Of course not, but it is not like AMD, Intel or whatever company have decent naming schemes. For some reason naming has to be as cryptic as possible.


----------



## Kenshai (Mar 16, 2010)

Just judging by the benchmarks released, I know they probably aren't accurate, but if the GTX470 is at the $300 price point that is a pretty good price to performance card.


----------



## Cleorina (Mar 16, 2010)

512SP? Cool but 298W


----------



## slyfox2151 (Mar 16, 2010)

Sweet,

just goter wait the GTX480 hits $400 Aud  then ill be happy


----------



## wolf (Mar 16, 2010)

slyfox2151 said:


> Sweet,
> 
> just goter wait the GTX480 hits $400 Aud  then ill be happy



when that day comes I'll own two, until that my 5800's kick serious ass, especially @ 975/1250.

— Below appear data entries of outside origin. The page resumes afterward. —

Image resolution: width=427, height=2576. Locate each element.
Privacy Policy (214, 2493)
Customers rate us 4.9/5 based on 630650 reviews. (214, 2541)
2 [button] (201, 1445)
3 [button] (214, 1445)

odd tho to me that the high end part still has one cluster disabled, and the 470 only 2 disabled. Fermi you are a troubled chip aren't you.


----------



## slyfox2151 (Mar 16, 2010)

wolf said:


> when that day comes I'll own two, until that my 5800's kick serious ass, especially @ 975/1250.
> 
> odd tho to me that the high end part still has one cluster disabled, and the 470 only 2 disabled. Fermi you are a troubled chip aren't you.



just means the GTX600 series will be epic 

i hope.. with the smaller process, 28 nm?.


----------



## afw (Mar 16, 2010)

Hmm ... Does the price suggest that the GTX 480 will not beat 5870 by a huge margin ... ??


----------



## wolf (Mar 16, 2010)

slyfox2151 said:


> just means the GTX600 series will be epic
> 
> i hope.. with the smaller process, 28 nm?.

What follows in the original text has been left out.